The Narragansett Town Council met on Monday to further debate the ordinance limiting 3 college renters to a house. Photo from patch.com.
The Narragansett town ordinance limiting student housing to three students per property faces an uncertain future after a town council meeting this past Monday.
Through the two-hour period allocated for the meeting, the town council debated whether to keep the ordinance at three students per property or to expand it to four.
The council was split on the decision on limiting the number of students allowed in one house.
Town council President Jesse Pugh expressed his support for keeping the ordinance at three students per property, while Councilwoman Susan Cicilline Buonanno said she supported raising the number of students in Narragansett housing to four.
The other three councilmembers – Ewa Dzwierzynski, Deborah Kopech and Patrick Murray – suggested that they would be open to either.
Proponents and opponents of the ordinance both voiced their opinions to the council, which heard arguments from citizens and landlords for a large portion of the meeting.
The majority of citizens that spoke were against the ordinance limiting students to three people, although there were a notable amount of dissenting voices.
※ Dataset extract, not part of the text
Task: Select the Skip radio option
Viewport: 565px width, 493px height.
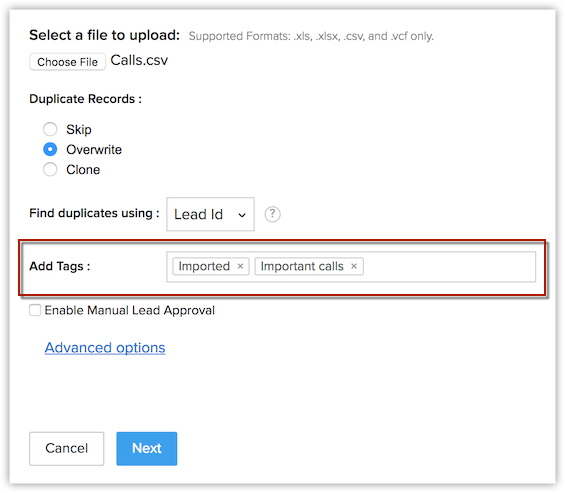Action: coord(50,129)
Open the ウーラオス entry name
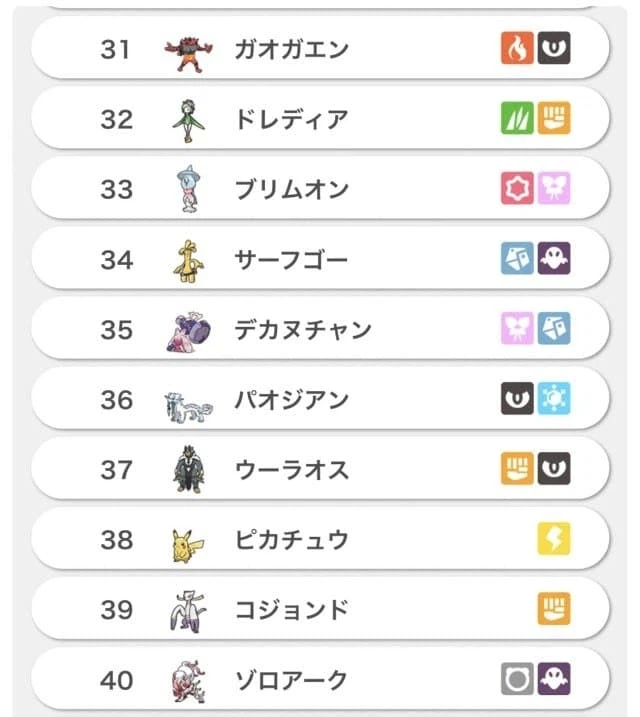The width and height of the screenshot is (640, 717). (x=291, y=470)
One resident who approved of the ordinance was Lynn Morgan, who said that she felt unsafe after a large party at a rental home near her.
“These kids can’t be held responsible,” Morgan said. “Instead, hold the landlords responsible.”
Year-round resident and rental property owner Bob Lefoley said that it was unfair to group all students in this way and punish landlords who have worked with the town to avoid noise issues. He also cited an earlier ordinance from the town council, saying that that ordinance could be used as a blueprint to enforce noise complaints and crackdown on parties without restricting the number of students per property.
“It’s my belief that the town council’s time would be better served looking into what penalties are being imposed for these violations of existing ordinances, and after evaluation and if deemed necessary, increase the penalties for the existing ordinances to more appropriately act as a deterrent,” Lefoley said.
Jay Rumas, president of the University of Rhode Island’s American Civil Liberties Union (ACLU), said that limiting the number of students per household to three would necessitate more housing units in Narragansett for students and noted that URI is a part of the Narragansett community too.
“The University has been here since 1892,” Rumas said. “Much of Narragansett’s development has arguably been because of the University.”
The ACLU released a statement on the ordinance earlier that day saying, “Discriminatorily removing thousands of students because of the reckless actions of a few many years ago, and thus their support of reeling local businesses and homeowners during this pandemic-induced economic crisis would not only be highly unethical, but unwise municipal policy.”
Other organizations also gave presentations to the council about this issue, including the Narragansett 2100, a group of landlords who wish to expand the number of students allowed in a property, and the Narragansett Pier Residents Association (NPRA), who were against the increase.
Joe Lembo, a spokesperson for the Narragansett 2100, argued that having the number of students per household to three would not do anything to stop parties and that there has recently been a dramatic decrease in disturbances.
“The number of people living in a particular house really has no bearing on the number of outsiders that show up,” Lembo said.
In response, NPRA spokesperson Harold Schofield said that allowing more rentals in Narragansett would drive away families, and that the town had no responsibility to protect landlords.
“We need families,” Schofield said. “Families show a commitment to the town.”
Another point of contention was about the enforcement of the ordinance, which multiple councilmembers said was what they considered their top priority at the meeting.
“I think we have to consider a lot of things,” Kopech said. “This is a more complicated issue than just noise.”
A final decision on the ordinance will likely come soon, as Murray said he was looking at coming up with a comprehensive plan with the University in less than ten weeks.